Mengenal Procurement Konvensional vs Digital

 

Sebelum membahas mengenai software procurement dan pengadaan barang secara digital, Anda perlu mengenal terlebih dahulu procurement itu sendiri. Ini merupakan proses pembelian barang yang dibutuhkan untuk bisnis sebuah perusahaan. Proses procurement sendiri terdiri atas berbagai bagian seperti pemesanan, pemilihan vendor, transaksi pembayaran, kontrak hingga sampai urusan refund.

 

Jika semua proses ini dilakukan secara manual, tentunya procurement membutuhkan koordinasi dari para pekerja atau karyawan. Divisi procurement harus mengurus dan merekap semua berkas yang dibutuhkan. Beberapa jenis procurement yang dibutuhkan antara lain purchase order, surat kontrak, surat penerimaan barang hingga invoice. Inilah yang menjadi faktor kelemahan dari procurement konvensional.

 

Dokumen pendukung yang Anda butuhkan cukup banyak. Belum lagi ada risiko pemesanan yang berulang hingga data inventaris yang kurang akurat karena kesalahan input. Padahal proses procurement harus diawasi dengan tepat supaya bisa membantu perusahaan lebih efisien dan juga efektif. Lalu bagaimana dengan e-procurement?

 

Sesuai dengan namanya, nantinya semua proses akan menggunakan software procurement. Di dalamnya akan membantu divisi tersebut melakukan proses procurement. Pemakaian kertas untuk dokumen sudah tidak banyak lagi dipakai. Prosesnya juga cenderung cepat dan tidak akan banyak terjadi kesalahan.

 

Jenis E-Procurement yang Umum Terjadi

 

Pastinya Anda akan membutuhkan e-procurement untuk kemudahan proses bisnis dan pastinya membuat Anda lebih bisa menghemat dari segi waktu dan biaya.
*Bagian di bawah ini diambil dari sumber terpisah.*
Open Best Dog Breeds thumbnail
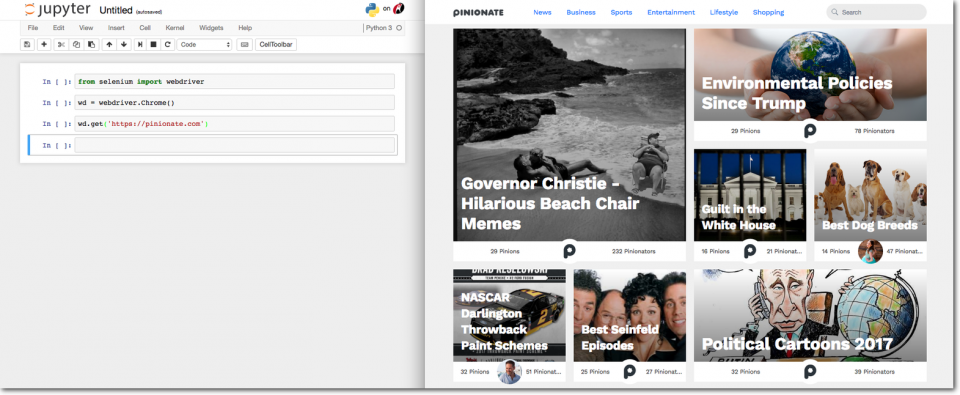pyautogui.click(x=870, y=195)
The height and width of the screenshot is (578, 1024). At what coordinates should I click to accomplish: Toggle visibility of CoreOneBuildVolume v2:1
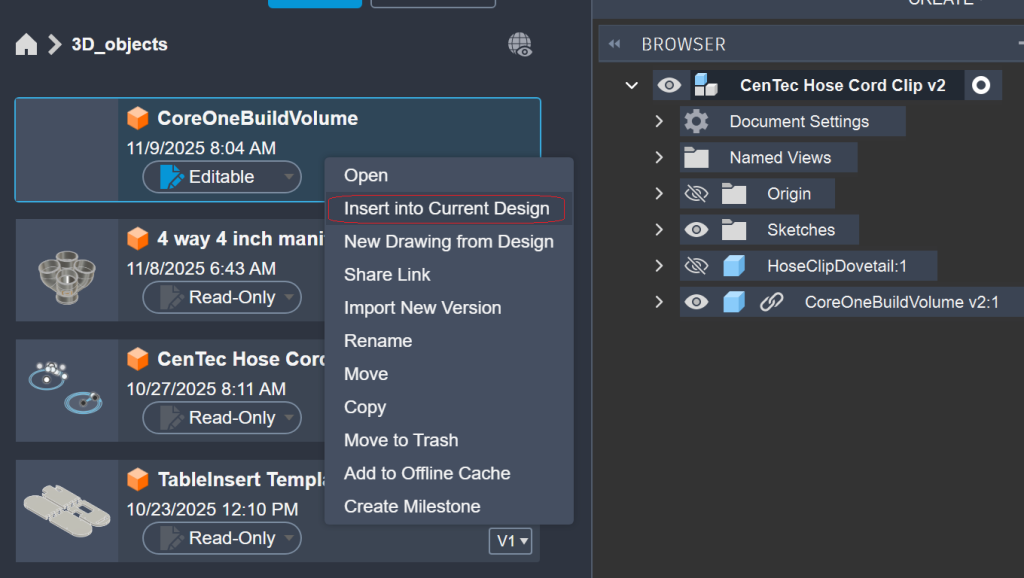point(696,302)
Apalagi e-procurement memiliki dua jenis yang dapat membantu perusahaan.

 

1.e-Tendering

Jenis pertama adalah metode pemilihan penyedia barang atau jasa yang dilakukan secara terbuka dan bisa diikuti oleh semua penyedia yang terdaftar pada sistem pengadaan secara elektronik. Penyedia bisa menyampaikan penawaran sesuai dengan kebutuhan perusahaan.

 

2.e-Catalogue

 

Sesuai dengan namanya, ini merupakan katalog elektronik yang memuat daftar jenis, harga barang hingga spesifikasi teknis yang disiapkan oleh para vendor. Dengan demikian, Anda bisa dengan mudah melihat dan menyeleksi mana yang sesuai kebutuhan. Proses pembelian pun bisa dilakukan secara digital atau dikenal dengan e-purchasing.